Chapter 38: Jeda

Larry membuka pintu kemudian menutupnya kembali secara perlahan. Ia mengendap-endap sambil melihat kiri-kanan, mengawasi setiap sudut ruangan.

Tak lama, semua lampu yang ada menyalah, Larry terkejut dengan semua itu. Tak jauh darinya, terlihat Garry yang bertopang dagu dan menyenderkan bahunya ke punggung sofa, dengan kaki menyilang.

"Baru pulang?"

Larry menghela napas lega, untunglah bukan Mamanya yang memergokinya saat ini. Jika itu Mamanya, dia sudah tidak bisa berkata apa-apa lagi.

"Iy, Iya, Gar."

"Sini lo."

Tanpa menunggu lama, ia duduk di sofa depan Garry. Menunggu saudaranya itu mengatakan maksudnya barusan.

"Lo kenapa ngehindar tadi siang? Nantangin gue?"

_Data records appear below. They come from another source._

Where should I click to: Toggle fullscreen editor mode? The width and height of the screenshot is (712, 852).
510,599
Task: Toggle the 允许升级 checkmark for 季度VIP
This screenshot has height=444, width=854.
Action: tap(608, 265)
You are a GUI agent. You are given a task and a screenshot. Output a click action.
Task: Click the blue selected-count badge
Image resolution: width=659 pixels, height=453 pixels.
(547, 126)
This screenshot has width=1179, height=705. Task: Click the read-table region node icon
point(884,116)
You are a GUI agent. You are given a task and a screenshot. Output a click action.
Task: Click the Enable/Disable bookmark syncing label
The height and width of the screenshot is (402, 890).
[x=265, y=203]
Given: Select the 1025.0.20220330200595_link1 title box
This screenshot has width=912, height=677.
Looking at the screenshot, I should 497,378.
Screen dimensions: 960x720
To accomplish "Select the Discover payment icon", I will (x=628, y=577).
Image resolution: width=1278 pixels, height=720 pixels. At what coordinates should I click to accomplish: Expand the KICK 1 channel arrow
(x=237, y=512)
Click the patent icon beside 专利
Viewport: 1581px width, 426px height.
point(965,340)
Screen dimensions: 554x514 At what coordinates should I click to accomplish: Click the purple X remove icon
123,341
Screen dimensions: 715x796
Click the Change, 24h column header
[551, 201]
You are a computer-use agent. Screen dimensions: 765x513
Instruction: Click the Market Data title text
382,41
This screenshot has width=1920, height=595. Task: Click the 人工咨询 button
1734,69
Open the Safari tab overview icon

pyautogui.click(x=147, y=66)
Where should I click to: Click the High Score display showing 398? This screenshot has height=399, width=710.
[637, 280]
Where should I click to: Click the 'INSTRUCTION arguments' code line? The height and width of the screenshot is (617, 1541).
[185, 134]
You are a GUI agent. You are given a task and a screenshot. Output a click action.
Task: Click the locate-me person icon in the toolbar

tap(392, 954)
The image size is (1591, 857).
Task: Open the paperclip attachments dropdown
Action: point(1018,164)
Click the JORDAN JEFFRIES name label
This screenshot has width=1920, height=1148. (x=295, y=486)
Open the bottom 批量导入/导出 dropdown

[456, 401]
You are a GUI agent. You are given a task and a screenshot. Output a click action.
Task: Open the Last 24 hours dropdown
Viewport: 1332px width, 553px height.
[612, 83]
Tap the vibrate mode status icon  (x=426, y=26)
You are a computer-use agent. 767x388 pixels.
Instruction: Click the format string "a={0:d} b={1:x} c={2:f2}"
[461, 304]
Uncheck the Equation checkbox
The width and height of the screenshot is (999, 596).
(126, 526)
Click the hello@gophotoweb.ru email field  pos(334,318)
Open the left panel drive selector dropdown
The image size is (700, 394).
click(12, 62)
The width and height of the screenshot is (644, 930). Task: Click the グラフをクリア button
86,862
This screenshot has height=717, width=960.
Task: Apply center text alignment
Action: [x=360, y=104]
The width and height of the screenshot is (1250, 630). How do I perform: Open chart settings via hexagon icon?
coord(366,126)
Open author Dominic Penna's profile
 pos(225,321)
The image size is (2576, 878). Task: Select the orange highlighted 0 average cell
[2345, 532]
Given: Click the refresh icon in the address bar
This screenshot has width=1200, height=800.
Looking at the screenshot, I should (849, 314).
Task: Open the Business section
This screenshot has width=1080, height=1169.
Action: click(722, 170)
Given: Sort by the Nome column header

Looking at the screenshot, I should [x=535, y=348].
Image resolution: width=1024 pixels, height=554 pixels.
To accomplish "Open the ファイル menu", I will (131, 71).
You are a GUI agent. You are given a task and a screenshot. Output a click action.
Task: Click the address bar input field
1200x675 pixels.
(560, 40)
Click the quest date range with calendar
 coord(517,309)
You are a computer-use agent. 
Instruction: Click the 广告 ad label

"Gue ... nggak ada maksud kayak gitu, Gar. Gue kurang nyaman berada di antara kalian."

"Alasan!" tolak Garry kasar. "Lo masih nggak mau jujur sama gue?"

"Alasan gimana sih, Gar?" Larry menunjukkan raut wajah kebingungan. "Gue sama sekali nggak paham."

"Lo nggak sadar?" Garry menaikkan dagunya sedikit. "Hari ini, lo dua kali nolak gue. Apa itu masih kurang?"

"Ya, gue akuin itu, Gar, hari ini gue udah nolak ajakan lo, tapi bukan berarti gue nggak mau kita damai." Larry membela diri.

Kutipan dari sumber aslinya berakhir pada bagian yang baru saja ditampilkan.